As shown, the wellbore system 10 accesses the subterranean formation 40 (and other formations) and provides access to hydrocarbons located in such subterranean formation 40. In an example implementation of system 10, the system 10 may be used for a production operation in which the hydrocarbons may be produced from the subterranean formation 40 within a wellbore tubular (for example, through the production casing 35 or other production tubular).


A drilling assembly (not shown) may be used to form the wellbore 20 extending from the terranean surface 12 and through one or more geological formations in the Earth.
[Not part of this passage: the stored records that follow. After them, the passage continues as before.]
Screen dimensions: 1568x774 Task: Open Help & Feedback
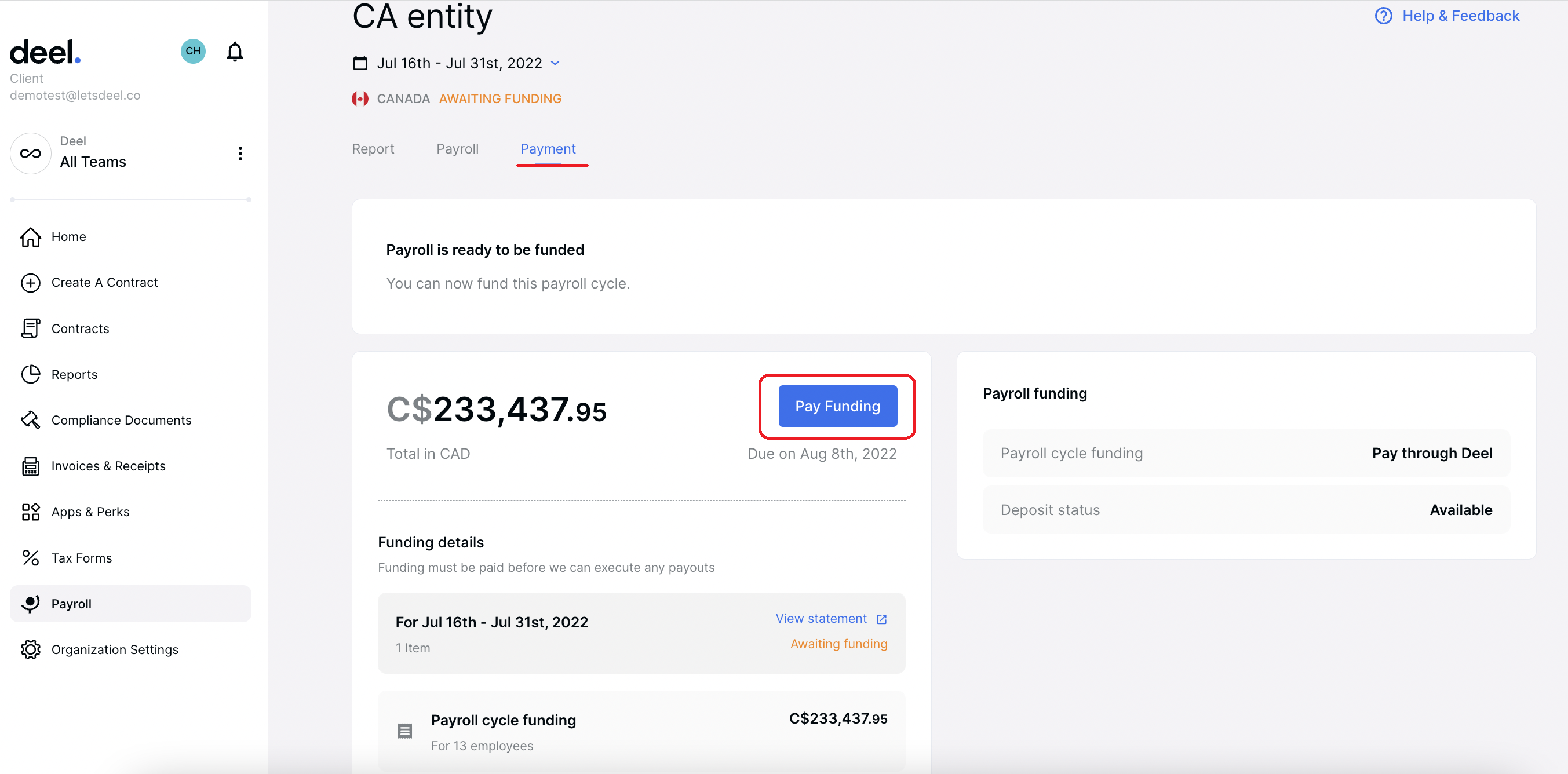pyautogui.click(x=1460, y=15)
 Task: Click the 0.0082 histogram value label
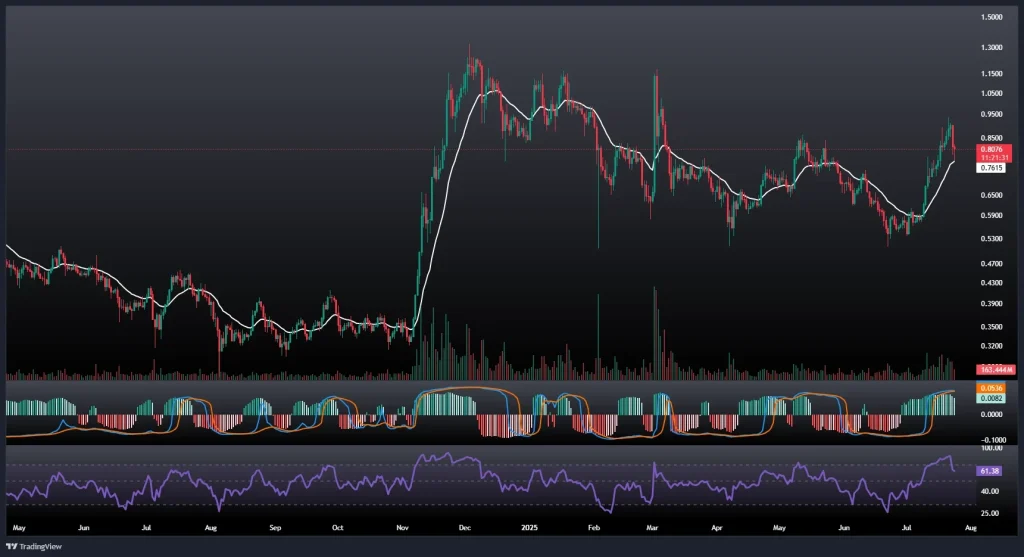[x=964, y=398]
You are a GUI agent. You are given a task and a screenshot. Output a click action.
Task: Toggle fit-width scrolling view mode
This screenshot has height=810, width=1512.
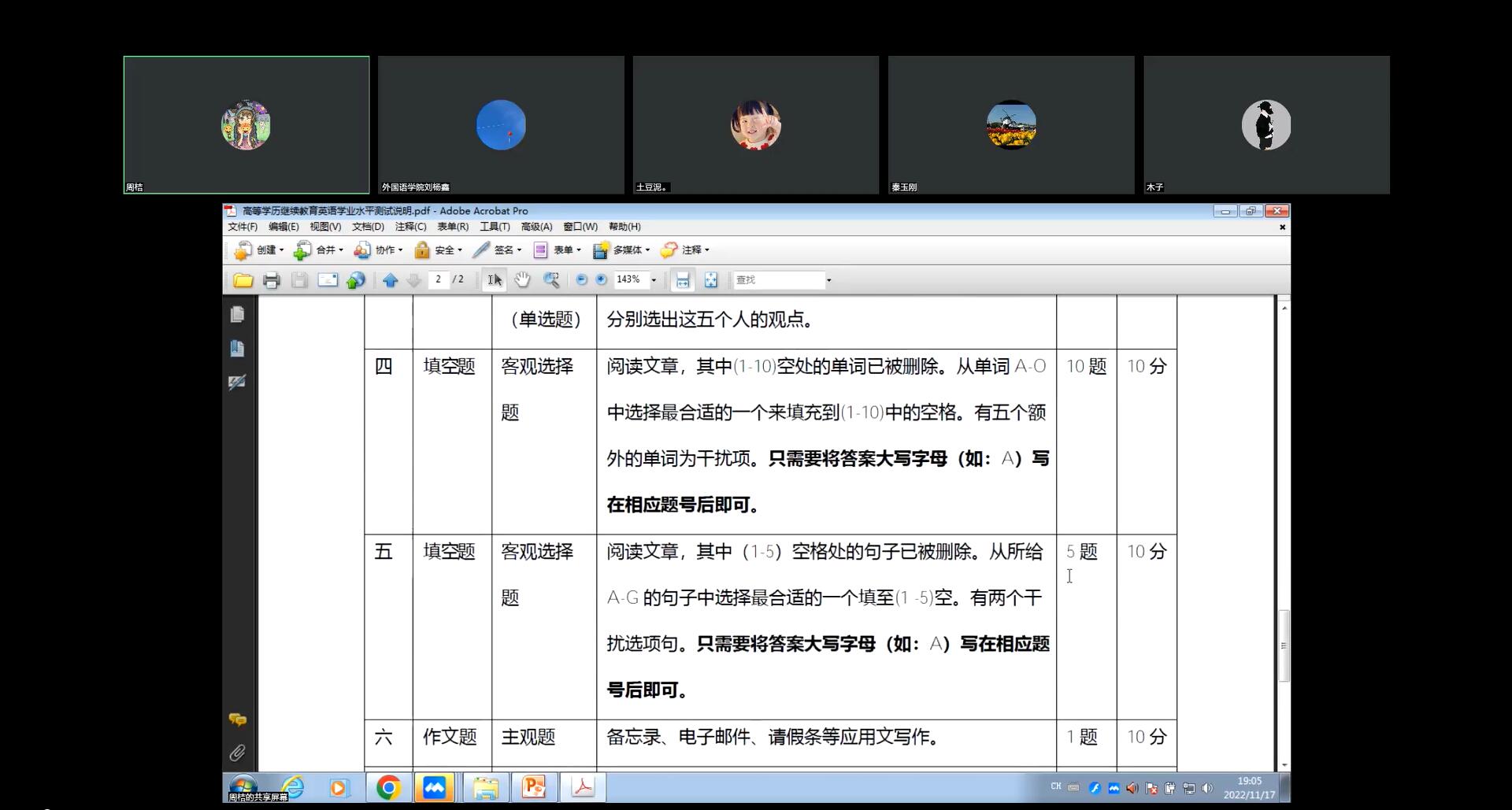(x=683, y=280)
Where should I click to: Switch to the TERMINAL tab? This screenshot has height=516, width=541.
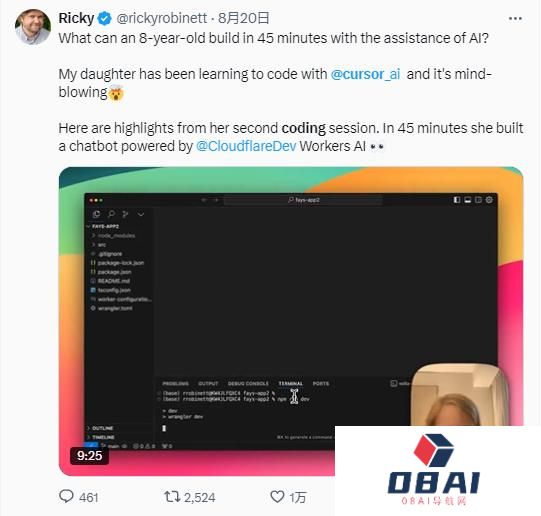coord(291,384)
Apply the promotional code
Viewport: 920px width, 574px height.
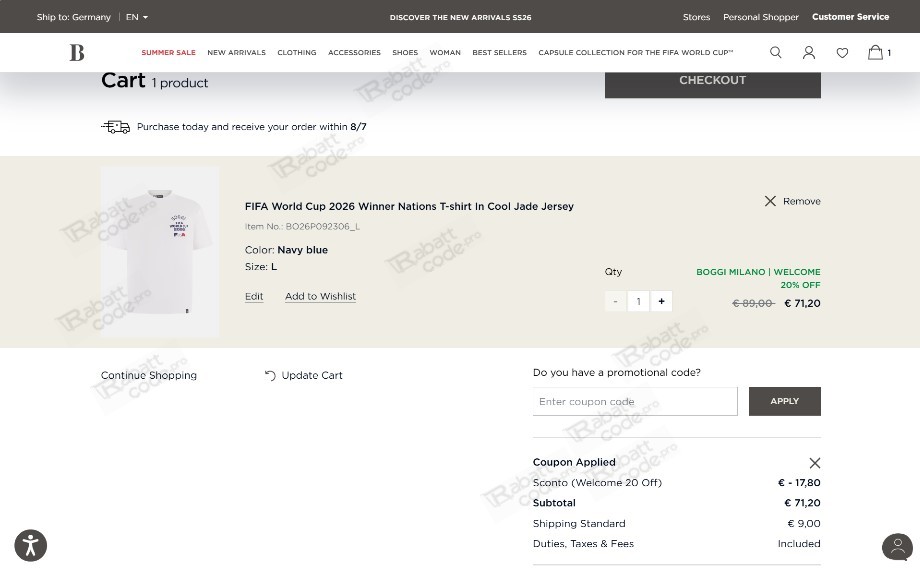coord(784,401)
One or more subterranean formations, such as subterranean formation 40, are located under the terranean surface 12. As will be explained in more detail below, one or more wellbore casings, such as a surface casing 30 and production casing 35, may be installed in at least a portion of the wellbore 20. In some embodiments, a drilling assembly used to form the wellbore 20 may be deployed on a body of water rather than the terranean surface 12. For instance, in some embodiments, the terranean surface 12 may be an ocean, gulf, sea, or any other body of water under which hydrocarbon-bearing formations may be found. In short, reference to the terranean surface 12 includes both land and water surfaces and contemplates forming and developing one or more wellbore systems 10 from either or both locations.


In some embodiments of the wellbore system 10, the wellbore 20 may be cased with one or more casings. As illustrated, the wellbore 20 includes a conductor casing 25, which extends from the terranean surface 12 shortly into the Earth. A portion of the wellbore 20 enclosed by the conductor casing 25 may be a large diameter borehole. Additionally, in some embodiments, the wellbore 20 may be offset from vertical (for example, a slant wellbore). Even further, in some embodiments, the wellbore 20 may be a stepped wellbore, such that a portion is drilled vertically downward and then curved to a substantially horizontal wellbore portion. Additional substantially vertical and horizontal wellbore portions may be added according to, for example, the type of terranean surface 12, the depth of one or more target subterranean formations, the depth of one or more productive subterranean formations, or other criteria.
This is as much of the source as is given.